**Written task:** Can you write out the lines below, starting with the line containing "blue triangle marker?" and continuing through the line containing "Action: coord(444,606)", with "screenshot" swapped for "capture" and nothing else changed? Leave the pictures out of your answer.

Element and text position data:
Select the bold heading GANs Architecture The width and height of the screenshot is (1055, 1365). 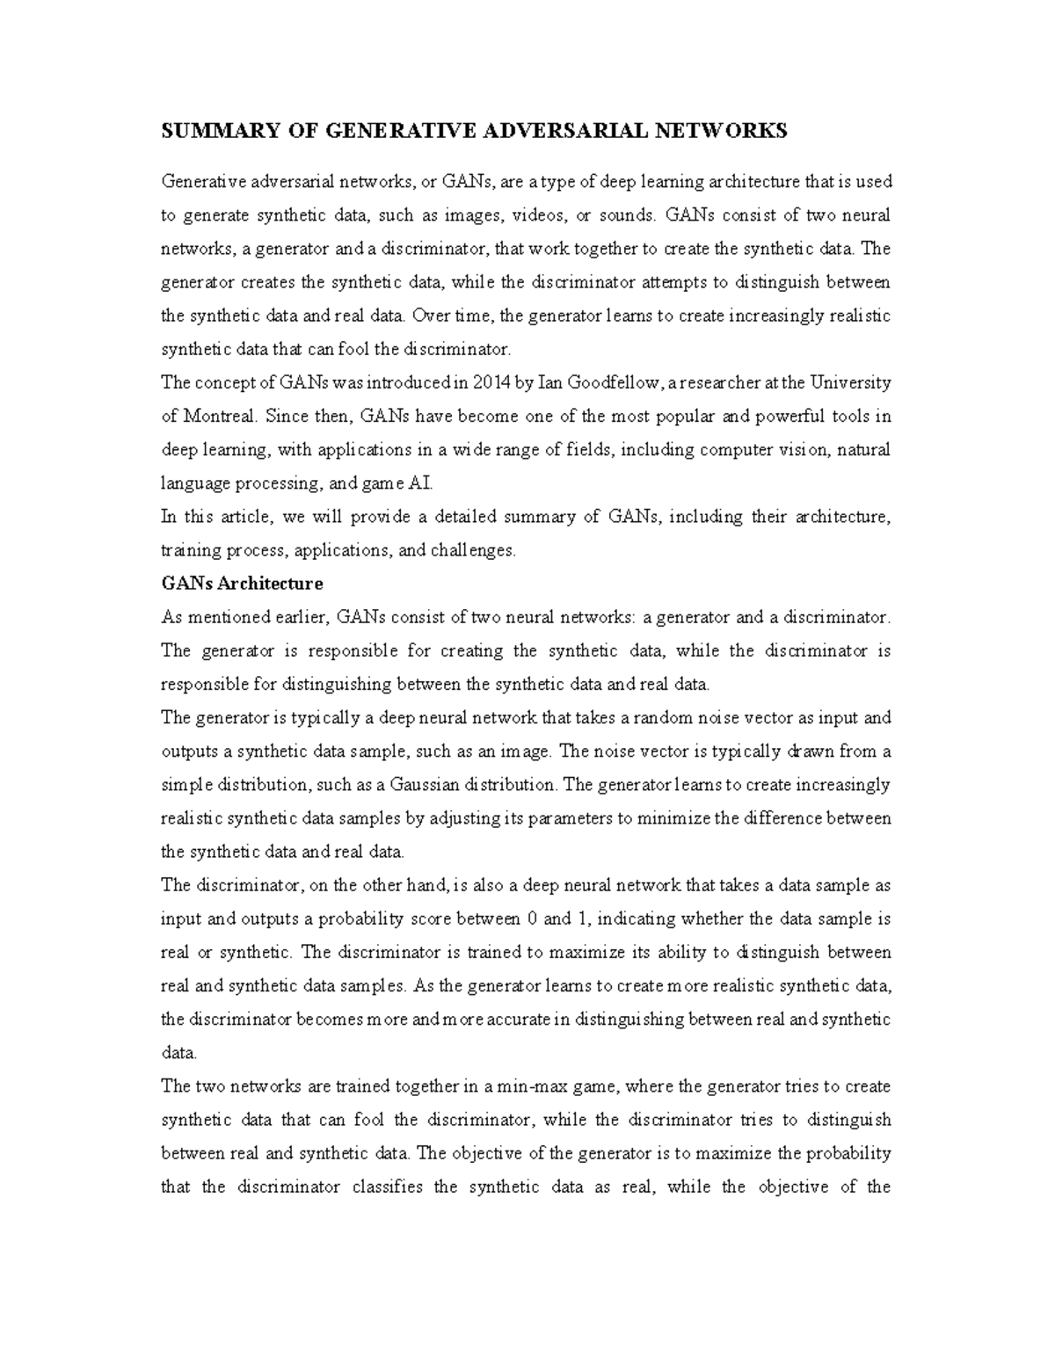[x=242, y=584]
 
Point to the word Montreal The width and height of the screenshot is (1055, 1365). [x=220, y=417]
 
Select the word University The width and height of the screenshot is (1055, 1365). [x=850, y=383]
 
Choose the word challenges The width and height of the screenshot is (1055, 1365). [x=472, y=551]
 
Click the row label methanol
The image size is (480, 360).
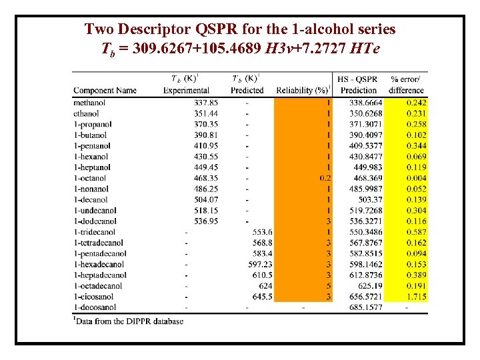(89, 103)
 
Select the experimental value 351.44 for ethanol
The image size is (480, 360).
(205, 113)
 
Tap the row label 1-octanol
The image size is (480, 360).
(89, 178)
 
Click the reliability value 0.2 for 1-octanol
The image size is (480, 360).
(325, 178)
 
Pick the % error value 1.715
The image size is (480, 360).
(417, 296)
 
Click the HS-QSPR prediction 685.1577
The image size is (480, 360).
(366, 307)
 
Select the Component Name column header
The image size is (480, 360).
(105, 91)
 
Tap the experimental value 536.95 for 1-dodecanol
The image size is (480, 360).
(205, 221)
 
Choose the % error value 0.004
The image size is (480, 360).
(417, 178)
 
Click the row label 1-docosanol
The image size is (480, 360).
(95, 307)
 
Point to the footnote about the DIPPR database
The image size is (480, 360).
(128, 321)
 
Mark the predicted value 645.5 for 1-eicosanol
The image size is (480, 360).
(262, 296)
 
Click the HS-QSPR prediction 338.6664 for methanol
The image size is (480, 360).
(366, 103)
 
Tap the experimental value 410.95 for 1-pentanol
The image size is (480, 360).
(205, 145)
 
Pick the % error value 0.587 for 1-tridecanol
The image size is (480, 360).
(417, 232)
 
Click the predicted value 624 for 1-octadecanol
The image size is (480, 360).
(265, 285)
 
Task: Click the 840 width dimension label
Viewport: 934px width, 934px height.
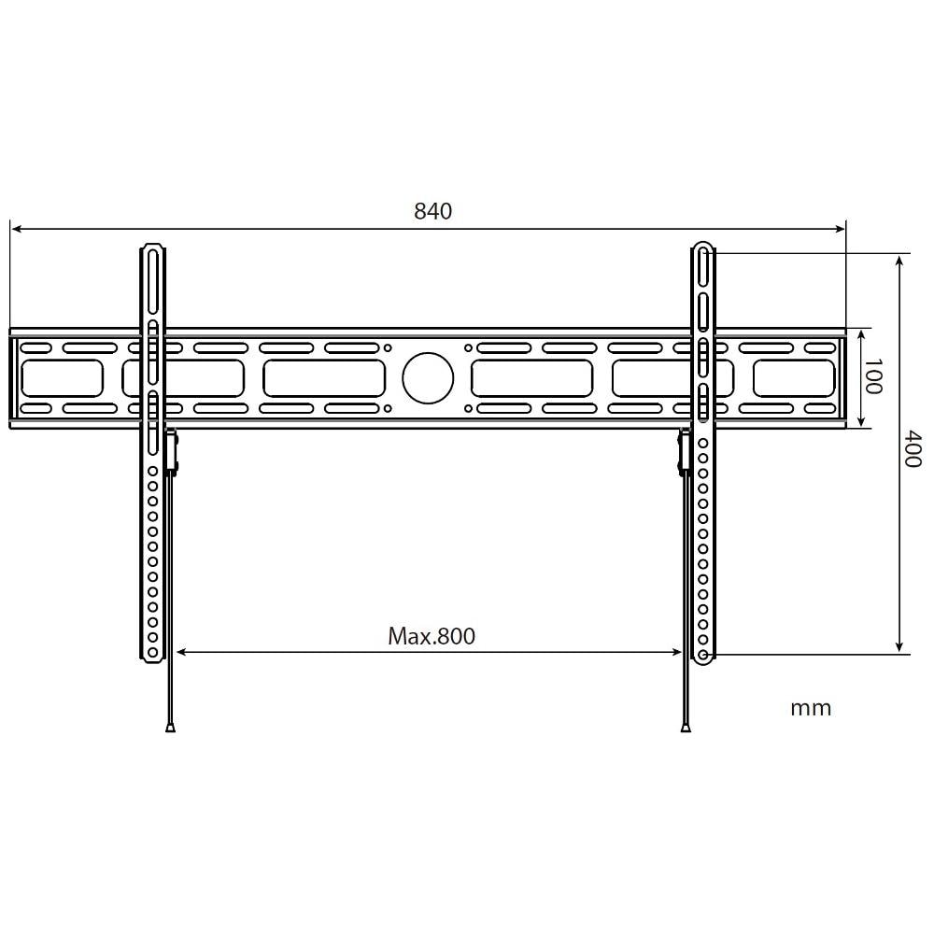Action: coord(432,211)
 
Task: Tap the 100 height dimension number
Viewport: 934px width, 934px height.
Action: coord(871,376)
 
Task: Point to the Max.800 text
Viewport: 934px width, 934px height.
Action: coord(432,637)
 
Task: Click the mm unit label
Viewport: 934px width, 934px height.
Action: coord(811,708)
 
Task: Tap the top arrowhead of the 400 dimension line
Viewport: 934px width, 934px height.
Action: coord(899,259)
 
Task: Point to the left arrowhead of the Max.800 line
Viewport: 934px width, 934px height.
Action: coord(181,653)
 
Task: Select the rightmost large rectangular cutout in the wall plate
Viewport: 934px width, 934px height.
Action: coord(794,378)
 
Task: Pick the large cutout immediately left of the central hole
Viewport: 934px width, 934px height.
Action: coord(324,378)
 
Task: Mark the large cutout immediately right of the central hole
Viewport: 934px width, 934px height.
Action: coord(531,378)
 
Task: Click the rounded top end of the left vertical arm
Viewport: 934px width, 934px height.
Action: coord(152,249)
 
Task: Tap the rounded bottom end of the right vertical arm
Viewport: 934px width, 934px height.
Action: coord(702,657)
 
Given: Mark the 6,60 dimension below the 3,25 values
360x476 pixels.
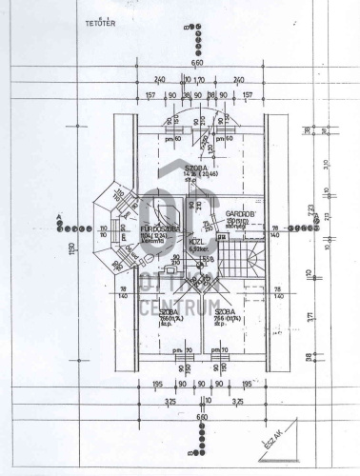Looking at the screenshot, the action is click(201, 416).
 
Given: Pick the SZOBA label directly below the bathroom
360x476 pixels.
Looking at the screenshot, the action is click(170, 311).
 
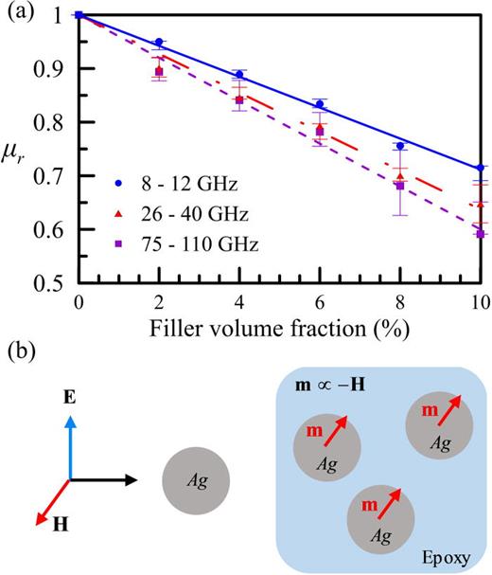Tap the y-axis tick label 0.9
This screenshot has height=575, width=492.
coord(54,69)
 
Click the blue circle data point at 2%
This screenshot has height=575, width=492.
coord(159,43)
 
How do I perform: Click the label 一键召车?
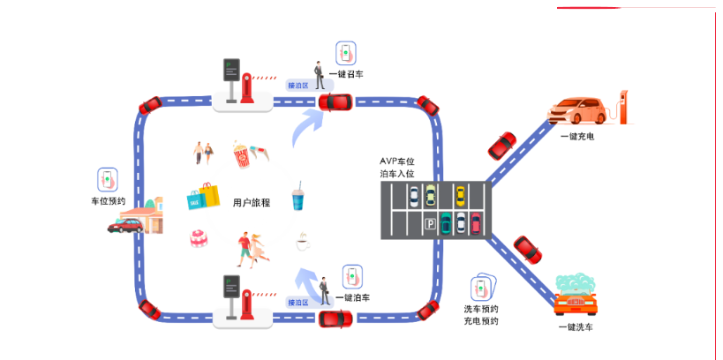(345, 74)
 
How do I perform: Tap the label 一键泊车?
(352, 297)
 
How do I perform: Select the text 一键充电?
(576, 136)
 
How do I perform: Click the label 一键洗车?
(576, 327)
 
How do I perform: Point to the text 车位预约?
(108, 201)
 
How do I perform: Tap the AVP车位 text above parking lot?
(396, 161)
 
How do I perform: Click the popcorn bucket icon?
(240, 154)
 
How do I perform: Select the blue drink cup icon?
(297, 199)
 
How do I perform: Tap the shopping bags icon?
(204, 196)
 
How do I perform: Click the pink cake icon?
(199, 238)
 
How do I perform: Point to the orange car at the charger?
(578, 110)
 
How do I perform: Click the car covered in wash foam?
(577, 296)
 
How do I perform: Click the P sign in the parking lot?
(430, 224)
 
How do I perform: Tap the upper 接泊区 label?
(297, 86)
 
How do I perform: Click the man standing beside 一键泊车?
(325, 291)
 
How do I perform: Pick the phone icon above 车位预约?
(108, 179)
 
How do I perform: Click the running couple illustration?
(250, 248)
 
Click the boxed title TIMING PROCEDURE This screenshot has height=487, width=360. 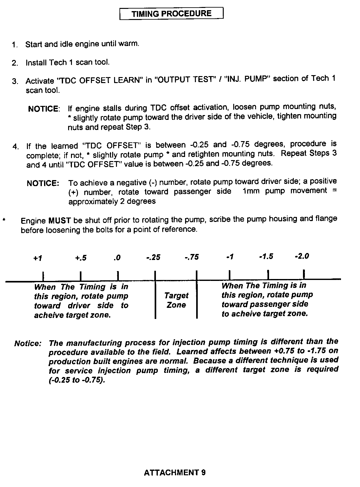click(171, 14)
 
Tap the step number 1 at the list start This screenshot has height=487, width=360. click(14, 45)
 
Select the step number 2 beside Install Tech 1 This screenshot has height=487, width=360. click(14, 63)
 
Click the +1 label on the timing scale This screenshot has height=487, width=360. click(38, 258)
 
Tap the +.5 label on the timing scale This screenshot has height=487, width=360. click(81, 258)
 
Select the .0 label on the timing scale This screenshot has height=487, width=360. click(117, 257)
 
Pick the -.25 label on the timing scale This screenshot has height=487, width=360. click(153, 257)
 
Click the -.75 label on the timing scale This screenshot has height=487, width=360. click(192, 257)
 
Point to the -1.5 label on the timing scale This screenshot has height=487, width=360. click(266, 256)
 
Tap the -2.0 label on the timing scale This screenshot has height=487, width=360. click(302, 256)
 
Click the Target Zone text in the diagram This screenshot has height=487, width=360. click(176, 300)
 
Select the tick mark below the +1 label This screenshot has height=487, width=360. click(43, 276)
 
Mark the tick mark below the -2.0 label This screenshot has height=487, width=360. click(304, 274)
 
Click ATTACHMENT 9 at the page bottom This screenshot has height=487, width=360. click(175, 473)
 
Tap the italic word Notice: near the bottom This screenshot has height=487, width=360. click(28, 344)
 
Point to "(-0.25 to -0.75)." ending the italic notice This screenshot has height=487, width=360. click(77, 380)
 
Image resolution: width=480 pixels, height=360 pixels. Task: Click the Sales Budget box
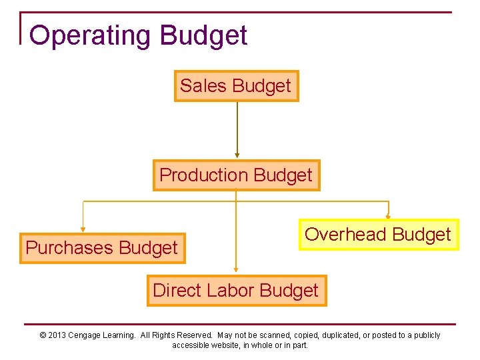click(236, 86)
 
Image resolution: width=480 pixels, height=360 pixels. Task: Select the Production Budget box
click(236, 175)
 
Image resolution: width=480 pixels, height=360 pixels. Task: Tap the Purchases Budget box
click(102, 248)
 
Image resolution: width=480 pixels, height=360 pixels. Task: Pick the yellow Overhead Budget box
click(378, 235)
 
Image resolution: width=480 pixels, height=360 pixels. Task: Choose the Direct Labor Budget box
click(236, 291)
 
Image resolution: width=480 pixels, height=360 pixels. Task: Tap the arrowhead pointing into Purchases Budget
click(83, 229)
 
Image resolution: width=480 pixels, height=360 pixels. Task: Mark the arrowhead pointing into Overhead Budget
click(389, 216)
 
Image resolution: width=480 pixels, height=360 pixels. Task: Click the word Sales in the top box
click(198, 86)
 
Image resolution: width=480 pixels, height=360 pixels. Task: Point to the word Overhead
click(345, 235)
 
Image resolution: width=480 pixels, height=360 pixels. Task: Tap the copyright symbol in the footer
click(43, 335)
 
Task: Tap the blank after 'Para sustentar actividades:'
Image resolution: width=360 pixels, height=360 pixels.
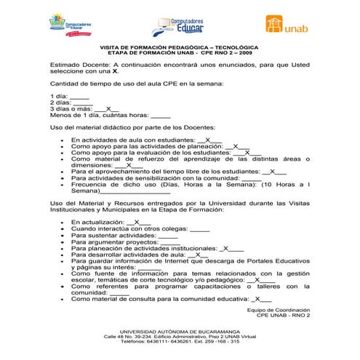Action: coord(168,235)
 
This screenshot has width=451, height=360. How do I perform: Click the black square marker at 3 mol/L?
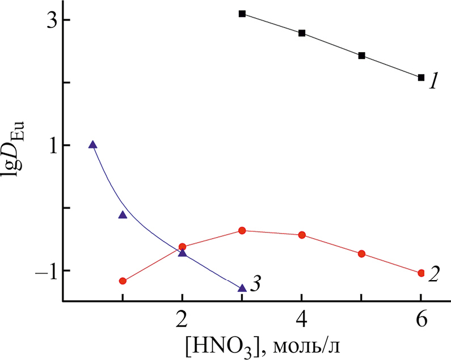tap(242, 14)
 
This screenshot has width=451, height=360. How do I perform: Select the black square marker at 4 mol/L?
tap(302, 33)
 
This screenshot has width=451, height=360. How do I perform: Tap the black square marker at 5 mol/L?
tap(361, 56)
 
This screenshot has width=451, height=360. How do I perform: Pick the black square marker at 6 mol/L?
tap(421, 78)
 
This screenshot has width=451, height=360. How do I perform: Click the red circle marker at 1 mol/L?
tap(123, 281)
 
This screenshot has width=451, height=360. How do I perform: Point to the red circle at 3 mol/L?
tap(242, 231)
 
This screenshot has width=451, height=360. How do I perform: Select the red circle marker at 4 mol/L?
tap(302, 235)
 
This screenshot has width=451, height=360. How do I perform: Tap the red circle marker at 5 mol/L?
tap(361, 253)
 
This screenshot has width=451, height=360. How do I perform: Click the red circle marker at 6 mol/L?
tap(421, 273)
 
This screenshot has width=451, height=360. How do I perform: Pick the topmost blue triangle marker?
tap(93, 145)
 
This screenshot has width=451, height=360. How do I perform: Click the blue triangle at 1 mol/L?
tap(123, 214)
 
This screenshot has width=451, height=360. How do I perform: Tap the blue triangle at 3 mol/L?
tap(242, 288)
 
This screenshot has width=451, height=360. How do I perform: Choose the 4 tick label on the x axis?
tap(302, 319)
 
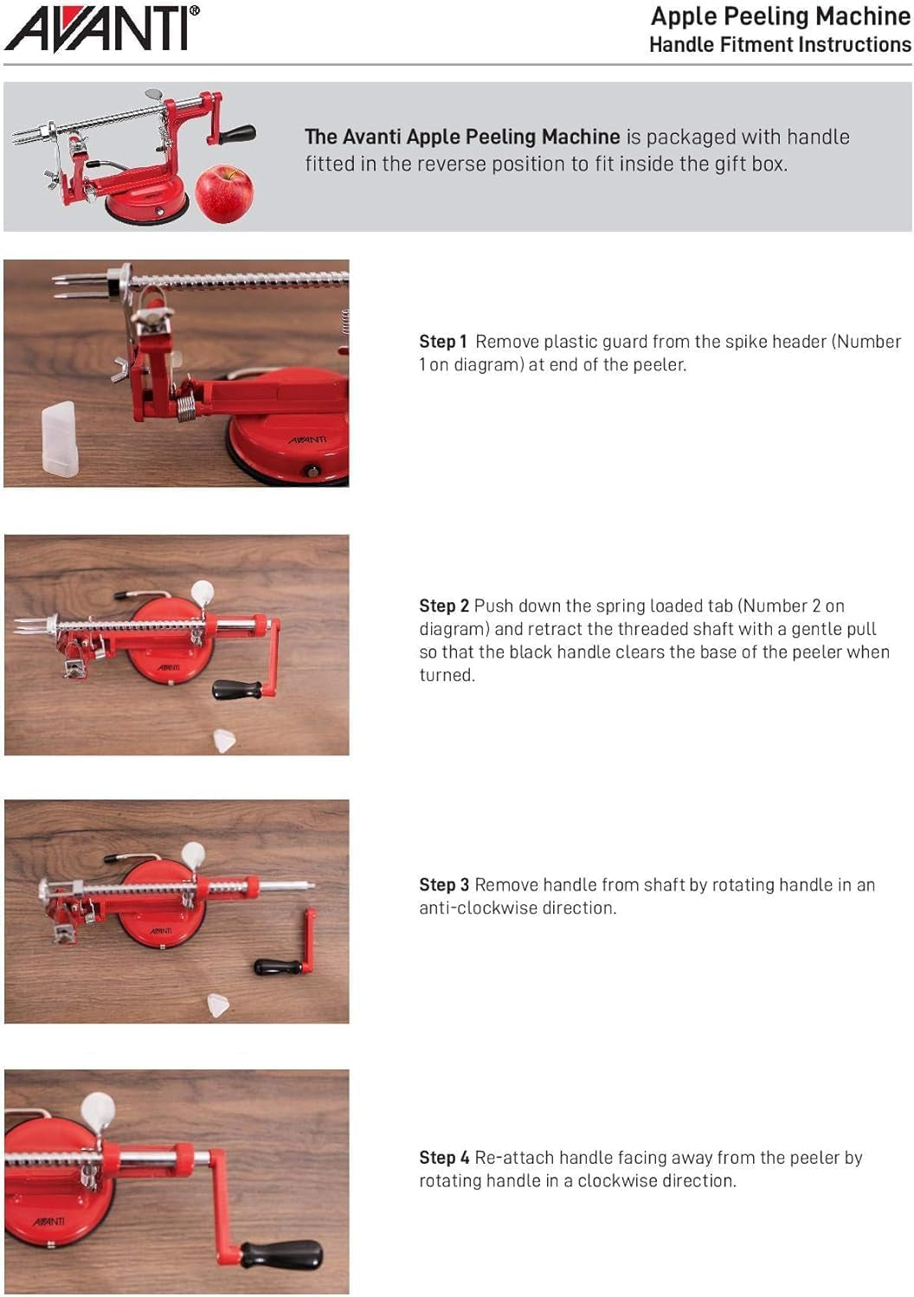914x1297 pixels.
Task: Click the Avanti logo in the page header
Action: coord(102,28)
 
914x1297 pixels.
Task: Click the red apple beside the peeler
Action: coord(224,193)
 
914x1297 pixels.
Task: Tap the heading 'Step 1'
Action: coord(442,342)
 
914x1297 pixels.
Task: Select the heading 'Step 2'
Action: coord(444,606)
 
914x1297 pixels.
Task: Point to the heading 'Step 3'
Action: coord(444,885)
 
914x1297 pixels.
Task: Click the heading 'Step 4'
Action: coord(444,1158)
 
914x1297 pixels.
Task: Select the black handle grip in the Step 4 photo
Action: coord(281,1255)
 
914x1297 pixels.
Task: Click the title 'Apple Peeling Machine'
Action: coord(780,16)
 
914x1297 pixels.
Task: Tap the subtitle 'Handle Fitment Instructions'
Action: coord(780,45)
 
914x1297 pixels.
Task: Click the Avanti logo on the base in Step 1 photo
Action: coord(307,440)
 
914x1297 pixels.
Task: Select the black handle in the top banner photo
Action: coord(236,134)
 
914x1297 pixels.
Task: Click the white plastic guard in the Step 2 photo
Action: coord(225,741)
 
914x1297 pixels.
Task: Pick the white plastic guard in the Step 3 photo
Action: coord(219,1005)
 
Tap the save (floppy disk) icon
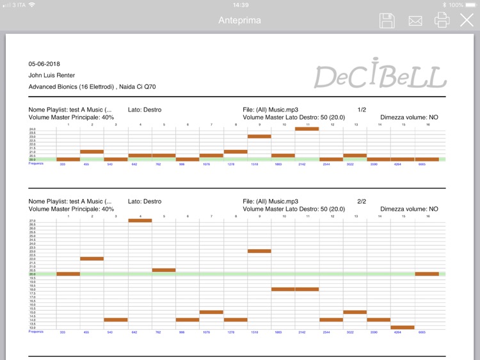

**Solution for this task:**
This capture has width=451, height=360. How do I perform: Pick the topmost blue triangle marker?
tap(93, 145)
 
This capture has width=451, height=360. How do I perform: Click the blue triangle at 1 mol/L?
tap(123, 214)
 
This capture has width=451, height=360. How do I perform: Tap the blue triangle at 3 mol/L?
tap(242, 288)
 
This capture has width=451, height=360. How do I perform: Choose the 4 tick label on the x axis?
tap(302, 319)
 
914x1297 pixels.
Task: Click the Avanti logo in the page header
Action: coord(102,28)
 
914x1297 pixels.
Task: Click the red apple beside the peeler
Action: coord(224,193)
 
914x1297 pixels.
Task: Tap the heading 'Step 1'
Action: coord(442,342)
 
914x1297 pixels.
Task: Select the heading 'Step 2'
Action: coord(444,606)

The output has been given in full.